■ **Problem to work on**: Extract each line of the data below that contains the string "scrollbar", matching case exactly.
---*---
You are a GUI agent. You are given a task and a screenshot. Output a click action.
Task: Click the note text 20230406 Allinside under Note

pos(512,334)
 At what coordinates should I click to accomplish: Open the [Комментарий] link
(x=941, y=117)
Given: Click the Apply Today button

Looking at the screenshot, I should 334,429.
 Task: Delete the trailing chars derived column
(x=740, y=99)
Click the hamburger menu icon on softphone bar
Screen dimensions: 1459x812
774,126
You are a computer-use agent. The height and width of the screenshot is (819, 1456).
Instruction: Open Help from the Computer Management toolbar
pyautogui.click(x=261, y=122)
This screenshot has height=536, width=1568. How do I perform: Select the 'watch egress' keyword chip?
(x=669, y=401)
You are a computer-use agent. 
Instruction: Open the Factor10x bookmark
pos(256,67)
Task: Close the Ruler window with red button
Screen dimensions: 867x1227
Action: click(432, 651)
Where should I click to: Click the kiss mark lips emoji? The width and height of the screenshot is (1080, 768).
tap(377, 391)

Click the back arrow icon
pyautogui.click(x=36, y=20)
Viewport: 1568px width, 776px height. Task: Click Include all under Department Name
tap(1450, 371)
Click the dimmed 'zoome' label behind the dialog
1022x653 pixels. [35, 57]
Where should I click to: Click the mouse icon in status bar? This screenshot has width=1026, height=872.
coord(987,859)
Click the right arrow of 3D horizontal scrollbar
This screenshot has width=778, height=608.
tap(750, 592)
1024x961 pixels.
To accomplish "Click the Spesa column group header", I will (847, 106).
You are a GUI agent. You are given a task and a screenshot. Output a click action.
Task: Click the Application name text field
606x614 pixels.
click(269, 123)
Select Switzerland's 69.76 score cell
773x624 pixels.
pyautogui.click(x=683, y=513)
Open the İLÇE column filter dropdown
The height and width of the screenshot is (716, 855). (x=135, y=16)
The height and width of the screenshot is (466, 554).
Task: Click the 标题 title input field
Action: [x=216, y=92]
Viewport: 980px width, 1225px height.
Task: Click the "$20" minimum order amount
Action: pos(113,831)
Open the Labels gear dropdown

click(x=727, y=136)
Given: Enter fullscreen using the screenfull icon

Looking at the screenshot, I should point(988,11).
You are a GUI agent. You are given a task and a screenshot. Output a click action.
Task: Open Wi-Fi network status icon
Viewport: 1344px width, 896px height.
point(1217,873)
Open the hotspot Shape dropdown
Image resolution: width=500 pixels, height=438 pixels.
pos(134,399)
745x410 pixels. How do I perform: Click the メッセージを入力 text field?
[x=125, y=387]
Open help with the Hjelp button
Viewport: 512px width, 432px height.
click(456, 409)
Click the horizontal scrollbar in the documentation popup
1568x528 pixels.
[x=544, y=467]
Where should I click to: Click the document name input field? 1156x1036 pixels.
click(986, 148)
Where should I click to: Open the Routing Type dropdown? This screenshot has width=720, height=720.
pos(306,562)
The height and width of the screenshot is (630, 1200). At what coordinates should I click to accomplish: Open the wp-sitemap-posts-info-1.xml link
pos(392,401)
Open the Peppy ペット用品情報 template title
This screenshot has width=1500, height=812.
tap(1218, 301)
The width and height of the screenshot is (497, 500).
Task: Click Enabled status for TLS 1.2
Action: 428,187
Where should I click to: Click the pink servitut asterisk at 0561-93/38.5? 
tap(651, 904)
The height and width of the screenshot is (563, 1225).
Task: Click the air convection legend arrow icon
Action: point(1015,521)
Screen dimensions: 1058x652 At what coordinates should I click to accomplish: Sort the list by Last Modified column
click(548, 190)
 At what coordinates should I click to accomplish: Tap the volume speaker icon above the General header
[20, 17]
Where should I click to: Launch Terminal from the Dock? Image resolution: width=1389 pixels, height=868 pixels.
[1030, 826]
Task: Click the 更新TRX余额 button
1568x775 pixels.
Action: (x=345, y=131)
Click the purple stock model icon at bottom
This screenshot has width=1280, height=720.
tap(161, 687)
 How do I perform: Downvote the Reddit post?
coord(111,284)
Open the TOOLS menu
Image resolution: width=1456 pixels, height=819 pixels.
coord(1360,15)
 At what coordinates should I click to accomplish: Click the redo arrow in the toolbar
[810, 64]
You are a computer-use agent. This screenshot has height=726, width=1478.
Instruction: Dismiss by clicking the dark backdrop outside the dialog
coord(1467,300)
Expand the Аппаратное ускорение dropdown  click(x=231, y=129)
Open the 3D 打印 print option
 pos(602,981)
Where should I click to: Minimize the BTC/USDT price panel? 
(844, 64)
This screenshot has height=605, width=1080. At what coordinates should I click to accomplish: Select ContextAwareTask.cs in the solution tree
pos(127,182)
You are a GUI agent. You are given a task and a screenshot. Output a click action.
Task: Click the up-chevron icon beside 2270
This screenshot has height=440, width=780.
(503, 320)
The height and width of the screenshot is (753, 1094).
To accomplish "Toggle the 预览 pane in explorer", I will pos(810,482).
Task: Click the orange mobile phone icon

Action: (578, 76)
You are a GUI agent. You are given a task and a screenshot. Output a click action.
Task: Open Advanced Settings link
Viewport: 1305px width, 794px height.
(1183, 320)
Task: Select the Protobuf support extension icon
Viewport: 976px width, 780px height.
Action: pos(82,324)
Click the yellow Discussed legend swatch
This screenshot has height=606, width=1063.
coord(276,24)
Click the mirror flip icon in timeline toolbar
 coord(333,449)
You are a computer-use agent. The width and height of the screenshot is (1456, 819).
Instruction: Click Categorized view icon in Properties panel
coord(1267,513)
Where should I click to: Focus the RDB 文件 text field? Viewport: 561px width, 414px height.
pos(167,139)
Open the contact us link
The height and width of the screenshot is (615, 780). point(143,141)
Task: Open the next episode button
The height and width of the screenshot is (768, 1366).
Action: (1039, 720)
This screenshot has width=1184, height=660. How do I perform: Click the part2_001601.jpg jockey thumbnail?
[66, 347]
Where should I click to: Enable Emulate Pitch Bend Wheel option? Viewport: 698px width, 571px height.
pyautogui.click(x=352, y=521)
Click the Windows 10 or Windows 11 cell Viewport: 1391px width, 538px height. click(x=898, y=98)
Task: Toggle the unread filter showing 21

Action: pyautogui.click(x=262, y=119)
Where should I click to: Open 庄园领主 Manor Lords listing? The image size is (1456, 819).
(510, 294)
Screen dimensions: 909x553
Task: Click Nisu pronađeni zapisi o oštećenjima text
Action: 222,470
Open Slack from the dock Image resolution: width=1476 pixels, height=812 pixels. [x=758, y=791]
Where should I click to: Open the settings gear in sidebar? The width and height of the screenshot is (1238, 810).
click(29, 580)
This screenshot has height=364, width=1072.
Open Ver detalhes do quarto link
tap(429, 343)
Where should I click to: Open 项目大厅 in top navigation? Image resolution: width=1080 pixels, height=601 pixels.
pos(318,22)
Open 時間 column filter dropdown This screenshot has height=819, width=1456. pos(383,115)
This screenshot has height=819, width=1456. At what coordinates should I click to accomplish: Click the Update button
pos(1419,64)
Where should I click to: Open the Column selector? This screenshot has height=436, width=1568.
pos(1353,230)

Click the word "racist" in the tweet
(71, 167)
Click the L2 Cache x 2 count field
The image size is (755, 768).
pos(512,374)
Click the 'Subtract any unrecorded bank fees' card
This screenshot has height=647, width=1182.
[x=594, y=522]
---*---
■ **Complete answer**:
Click the right arrow of 3D horizontal scrollbar
Click the horizontal scrollbar in the documentation popup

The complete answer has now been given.